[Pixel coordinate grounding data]

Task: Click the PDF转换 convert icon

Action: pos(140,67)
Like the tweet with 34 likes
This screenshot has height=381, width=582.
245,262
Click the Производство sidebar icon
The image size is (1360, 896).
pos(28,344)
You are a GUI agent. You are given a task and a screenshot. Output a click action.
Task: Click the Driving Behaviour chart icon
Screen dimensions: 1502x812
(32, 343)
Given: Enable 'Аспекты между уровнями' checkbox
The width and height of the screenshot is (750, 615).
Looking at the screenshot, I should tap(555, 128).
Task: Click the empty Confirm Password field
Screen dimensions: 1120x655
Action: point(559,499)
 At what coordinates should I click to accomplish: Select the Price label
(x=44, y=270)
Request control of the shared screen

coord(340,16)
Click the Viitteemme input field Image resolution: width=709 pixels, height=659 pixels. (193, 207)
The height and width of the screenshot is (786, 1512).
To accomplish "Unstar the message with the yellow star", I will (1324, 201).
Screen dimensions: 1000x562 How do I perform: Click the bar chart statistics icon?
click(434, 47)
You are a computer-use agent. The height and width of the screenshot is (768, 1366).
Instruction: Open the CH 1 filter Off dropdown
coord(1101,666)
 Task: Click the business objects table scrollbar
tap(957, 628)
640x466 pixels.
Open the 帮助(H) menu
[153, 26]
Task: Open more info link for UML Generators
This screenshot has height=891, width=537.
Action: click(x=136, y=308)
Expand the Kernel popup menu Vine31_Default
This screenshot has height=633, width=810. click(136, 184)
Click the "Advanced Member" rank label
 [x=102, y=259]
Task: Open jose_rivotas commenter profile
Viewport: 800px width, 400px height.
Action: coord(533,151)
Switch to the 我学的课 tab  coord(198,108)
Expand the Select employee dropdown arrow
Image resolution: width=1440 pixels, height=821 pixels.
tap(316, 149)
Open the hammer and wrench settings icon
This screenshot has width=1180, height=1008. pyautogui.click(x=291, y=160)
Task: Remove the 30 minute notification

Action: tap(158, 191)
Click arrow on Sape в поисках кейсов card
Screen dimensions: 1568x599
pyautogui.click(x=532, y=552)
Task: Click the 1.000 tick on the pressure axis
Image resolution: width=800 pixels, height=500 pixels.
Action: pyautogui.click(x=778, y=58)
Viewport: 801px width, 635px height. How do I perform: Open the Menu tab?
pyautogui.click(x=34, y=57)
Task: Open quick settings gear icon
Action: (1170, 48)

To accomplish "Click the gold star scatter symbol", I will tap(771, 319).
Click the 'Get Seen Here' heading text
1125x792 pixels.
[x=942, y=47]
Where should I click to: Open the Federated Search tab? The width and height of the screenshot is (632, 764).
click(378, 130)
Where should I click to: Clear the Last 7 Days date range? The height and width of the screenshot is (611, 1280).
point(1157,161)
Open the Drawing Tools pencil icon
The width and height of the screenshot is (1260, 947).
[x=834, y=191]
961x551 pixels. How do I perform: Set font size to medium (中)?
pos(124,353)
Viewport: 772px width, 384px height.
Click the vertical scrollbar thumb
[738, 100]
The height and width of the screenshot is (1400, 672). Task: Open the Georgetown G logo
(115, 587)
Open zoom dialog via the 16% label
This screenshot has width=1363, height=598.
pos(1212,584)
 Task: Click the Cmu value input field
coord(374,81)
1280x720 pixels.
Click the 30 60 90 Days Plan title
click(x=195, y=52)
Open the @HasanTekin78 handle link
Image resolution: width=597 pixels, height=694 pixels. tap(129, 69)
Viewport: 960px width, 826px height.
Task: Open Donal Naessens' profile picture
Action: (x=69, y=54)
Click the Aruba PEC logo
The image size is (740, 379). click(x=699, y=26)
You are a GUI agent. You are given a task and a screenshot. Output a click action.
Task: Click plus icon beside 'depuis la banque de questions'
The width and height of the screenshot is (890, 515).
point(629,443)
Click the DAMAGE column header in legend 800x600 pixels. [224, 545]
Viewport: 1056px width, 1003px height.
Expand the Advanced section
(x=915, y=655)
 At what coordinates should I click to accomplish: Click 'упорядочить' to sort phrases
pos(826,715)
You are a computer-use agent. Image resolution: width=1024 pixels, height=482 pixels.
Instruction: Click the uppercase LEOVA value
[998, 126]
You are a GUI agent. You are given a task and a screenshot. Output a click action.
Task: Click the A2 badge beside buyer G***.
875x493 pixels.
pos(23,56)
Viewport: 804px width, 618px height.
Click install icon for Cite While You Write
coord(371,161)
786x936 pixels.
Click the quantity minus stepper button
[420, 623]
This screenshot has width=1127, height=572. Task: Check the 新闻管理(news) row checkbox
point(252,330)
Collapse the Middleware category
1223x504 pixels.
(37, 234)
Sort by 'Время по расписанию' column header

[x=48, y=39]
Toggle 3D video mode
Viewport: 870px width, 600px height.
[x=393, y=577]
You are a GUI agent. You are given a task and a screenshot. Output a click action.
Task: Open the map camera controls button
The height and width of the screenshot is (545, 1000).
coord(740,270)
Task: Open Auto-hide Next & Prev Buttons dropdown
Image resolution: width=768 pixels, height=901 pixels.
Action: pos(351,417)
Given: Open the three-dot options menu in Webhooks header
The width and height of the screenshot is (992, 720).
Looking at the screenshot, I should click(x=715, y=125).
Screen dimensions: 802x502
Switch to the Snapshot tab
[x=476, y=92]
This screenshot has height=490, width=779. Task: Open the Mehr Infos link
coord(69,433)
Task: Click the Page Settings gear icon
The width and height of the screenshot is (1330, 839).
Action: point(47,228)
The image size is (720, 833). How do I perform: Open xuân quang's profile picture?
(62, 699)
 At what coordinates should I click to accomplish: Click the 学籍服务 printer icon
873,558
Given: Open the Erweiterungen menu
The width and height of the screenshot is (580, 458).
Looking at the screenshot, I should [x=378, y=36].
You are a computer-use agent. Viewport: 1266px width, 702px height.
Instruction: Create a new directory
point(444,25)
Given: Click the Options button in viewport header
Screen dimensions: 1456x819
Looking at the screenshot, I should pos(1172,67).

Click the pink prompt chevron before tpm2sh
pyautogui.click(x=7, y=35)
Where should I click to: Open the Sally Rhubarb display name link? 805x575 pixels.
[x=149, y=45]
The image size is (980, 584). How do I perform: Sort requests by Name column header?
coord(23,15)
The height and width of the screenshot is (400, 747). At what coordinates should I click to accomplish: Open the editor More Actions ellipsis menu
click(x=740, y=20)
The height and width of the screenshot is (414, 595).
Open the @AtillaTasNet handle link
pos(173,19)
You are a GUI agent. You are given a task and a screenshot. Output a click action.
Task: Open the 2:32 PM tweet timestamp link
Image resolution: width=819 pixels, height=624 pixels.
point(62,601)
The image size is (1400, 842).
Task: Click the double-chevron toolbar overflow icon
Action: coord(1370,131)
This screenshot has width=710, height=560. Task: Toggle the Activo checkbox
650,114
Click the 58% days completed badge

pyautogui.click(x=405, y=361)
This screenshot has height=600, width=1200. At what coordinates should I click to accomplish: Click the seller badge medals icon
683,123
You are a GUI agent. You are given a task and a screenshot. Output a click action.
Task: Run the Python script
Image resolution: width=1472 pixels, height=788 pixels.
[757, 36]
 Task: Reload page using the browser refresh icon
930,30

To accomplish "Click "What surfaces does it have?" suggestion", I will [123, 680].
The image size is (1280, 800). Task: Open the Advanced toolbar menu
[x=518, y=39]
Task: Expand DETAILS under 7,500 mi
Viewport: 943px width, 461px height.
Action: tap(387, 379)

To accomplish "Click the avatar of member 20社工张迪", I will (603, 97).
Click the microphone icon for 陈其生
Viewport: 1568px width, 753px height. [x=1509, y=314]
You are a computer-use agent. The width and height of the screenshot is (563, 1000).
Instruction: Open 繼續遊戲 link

■ TASK STATEMENT ■
Could every record be printed again exactly as it reads?

■ RESPONSE TO THE EXERCISE ■
Task: Click the PDF转换 convert icon

Action: pos(140,67)
Like the tweet with 34 likes
This screenshot has height=381, width=582.
245,262
Click the Производство sidebar icon
The image size is (1360, 896).
pos(28,344)
You are a GUI agent. You are given a task and a screenshot. Output a click action.
Task: Click the Driving Behaviour chart icon
Screen dimensions: 1502x812
(32, 343)
Given: Enable 'Аспекты между уровнями' checkbox
The width and height of the screenshot is (750, 615).
Looking at the screenshot, I should tap(555, 128).
Task: Click the empty Confirm Password field
Screen dimensions: 1120x655
Action: point(559,499)
 At what coordinates should I click to accomplish: Select the Price label
(x=44, y=270)
Request control of the shared screen

coord(340,16)
Click the Viitteemme input field Image resolution: width=709 pixels, height=659 pixels. (193, 207)
The height and width of the screenshot is (786, 1512).
To accomplish "Unstar the message with the yellow star", I will (1324, 201).
Screen dimensions: 1000x562 How do I perform: Click the bar chart statistics icon?
click(434, 47)
You are a computer-use agent. The height and width of the screenshot is (768, 1366).
Instruction: Open the CH 1 filter Off dropdown
coord(1101,666)
 Task: Click the business objects table scrollbar
tap(957, 628)
640x466 pixels.
Open the 帮助(H) menu
[153, 26]
Task: Open more info link for UML Generators
This screenshot has height=891, width=537.
Action: click(x=136, y=308)
Expand the Kernel popup menu Vine31_Default
This screenshot has height=633, width=810. click(136, 184)
Click the "Advanced Member" rank label
 [x=102, y=259]
Task: Open jose_rivotas commenter profile
Viewport: 800px width, 400px height.
Action: coord(533,151)
Switch to the 我学的课 tab  coord(198,108)
Expand the Select employee dropdown arrow
Image resolution: width=1440 pixels, height=821 pixels.
tap(316, 149)
Open the hammer and wrench settings icon
This screenshot has width=1180, height=1008. pyautogui.click(x=291, y=160)
Task: Remove the 30 minute notification

Action: tap(158, 191)
Click arrow on Sape в поисках кейсов card
Screen dimensions: 1568x599
pyautogui.click(x=532, y=552)
Task: Click the 1.000 tick on the pressure axis
Image resolution: width=800 pixels, height=500 pixels.
Action: pyautogui.click(x=778, y=58)
Viewport: 801px width, 635px height. How do I perform: Open the Menu tab?
pyautogui.click(x=34, y=57)
Task: Open quick settings gear icon
Action: (1170, 48)

To accomplish "Click the gold star scatter symbol", I will tap(771, 319).
Click the 'Get Seen Here' heading text
1125x792 pixels.
[x=942, y=47]
Where should I click to: Open the Federated Search tab? The width and height of the screenshot is (632, 764).
click(378, 130)
Where should I click to: Clear the Last 7 Days date range? The height and width of the screenshot is (611, 1280).
point(1157,161)
Open the Drawing Tools pencil icon
The width and height of the screenshot is (1260, 947).
[x=834, y=191]
961x551 pixels. How do I perform: Set font size to medium (中)?
pos(124,353)
Viewport: 772px width, 384px height.
Click the vertical scrollbar thumb
[738, 100]
The height and width of the screenshot is (1400, 672). Task: Open the Georgetown G logo
(115, 587)
Open zoom dialog via the 16% label
This screenshot has width=1363, height=598.
pos(1212,584)
 Task: Click the Cmu value input field
coord(374,81)
1280x720 pixels.
Click the 30 60 90 Days Plan title
click(x=195, y=52)
Open the @HasanTekin78 handle link
Image resolution: width=597 pixels, height=694 pixels. tap(129, 69)
Viewport: 960px width, 826px height.
Task: Open Donal Naessens' profile picture
Action: (x=69, y=54)
Click the Aruba PEC logo
The image size is (740, 379). click(x=699, y=26)
You are a GUI agent. You are given a task and a screenshot. Output a click action.
Task: Click plus icon beside 'depuis la banque de questions'
The width and height of the screenshot is (890, 515).
point(629,443)
Click the DAMAGE column header in legend 800x600 pixels. [224, 545]
Viewport: 1056px width, 1003px height.
Expand the Advanced section
(x=915, y=655)
 At what coordinates should I click to accomplish: Click 'упорядочить' to sort phrases
pos(826,715)
You are a computer-use agent. Image resolution: width=1024 pixels, height=482 pixels.
Instruction: Click the uppercase LEOVA value
[998, 126]
You are a GUI agent. You are given a task and a screenshot. Output a click action.
Task: Click the A2 badge beside buyer G***.
875x493 pixels.
pos(23,56)
Viewport: 804px width, 618px height.
Click install icon for Cite While You Write
coord(371,161)
786x936 pixels.
Click the quantity minus stepper button
[420, 623]
This screenshot has width=1127, height=572. Task: Check the 新闻管理(news) row checkbox
point(252,330)
Collapse the Middleware category
1223x504 pixels.
(37, 234)
Sort by 'Время по расписанию' column header

[x=48, y=39]
Toggle 3D video mode
Viewport: 870px width, 600px height.
[x=393, y=577]
You are a GUI agent. You are given a task and a screenshot. Output a click action.
Task: Open the map camera controls button
The height and width of the screenshot is (545, 1000).
coord(740,270)
Task: Open Auto-hide Next & Prev Buttons dropdown
Image resolution: width=768 pixels, height=901 pixels.
Action: pos(351,417)
Given: Open the three-dot options menu in Webhooks header
The width and height of the screenshot is (992, 720).
Looking at the screenshot, I should click(x=715, y=125).
Screen dimensions: 802x502
Switch to the Snapshot tab
[x=476, y=92]
This screenshot has height=490, width=779. Task: Open the Mehr Infos link
coord(69,433)
Task: Click the Page Settings gear icon
The width and height of the screenshot is (1330, 839).
Action: point(47,228)
The image size is (720, 833). How do I perform: Open xuân quang's profile picture?
(62, 699)
 At what coordinates should I click to accomplish: Click the 学籍服务 printer icon
873,558
Given: Open the Erweiterungen menu
The width and height of the screenshot is (580, 458).
Looking at the screenshot, I should [x=378, y=36].
You are a computer-use agent. Viewport: 1266px width, 702px height.
Instruction: Create a new directory
point(444,25)
Given: Click the Options button in viewport header
Screen dimensions: 1456x819
Looking at the screenshot, I should pos(1172,67).

Click the pink prompt chevron before tpm2sh
pyautogui.click(x=7, y=35)
Where should I click to: Open the Sally Rhubarb display name link? 805x575 pixels.
[x=149, y=45]
The image size is (980, 584). How do I perform: Sort requests by Name column header?
coord(23,15)
The height and width of the screenshot is (400, 747). At what coordinates should I click to accomplish: Open the editor More Actions ellipsis menu
click(x=740, y=20)
The height and width of the screenshot is (414, 595).
Open the @AtillaTasNet handle link
pos(173,19)
You are a GUI agent. You are given a task and a screenshot. Output a click action.
Task: Open the 2:32 PM tweet timestamp link
Image resolution: width=819 pixels, height=624 pixels.
point(62,601)
The image size is (1400, 842).
Task: Click the double-chevron toolbar overflow icon
Action: coord(1370,131)
This screenshot has width=710, height=560. Task: Toggle the Activo checkbox
650,114
Click the 58% days completed badge

pyautogui.click(x=405, y=361)
This screenshot has height=600, width=1200. At what coordinates should I click to accomplish: Click the seller badge medals icon
683,123
You are a GUI agent. You are given a task and a screenshot. Output a click action.
Task: Run the Python script
Image resolution: width=1472 pixels, height=788 pixels.
[757, 36]
 Task: Reload page using the browser refresh icon
930,30

To accomplish "Click "What surfaces does it have?" suggestion", I will [123, 680].
The image size is (1280, 800). Task: Open the Advanced toolbar menu
[x=518, y=39]
Task: Expand DETAILS under 7,500 mi
Viewport: 943px width, 461px height.
Action: tap(387, 379)

To accomplish "Click the avatar of member 20社工张迪", I will (603, 97).
Click the microphone icon for 陈其生
Viewport: 1568px width, 753px height. [x=1509, y=314]
You are a computer-use agent. The width and height of the screenshot is (563, 1000).
Instruction: Open 繼續遊戲 link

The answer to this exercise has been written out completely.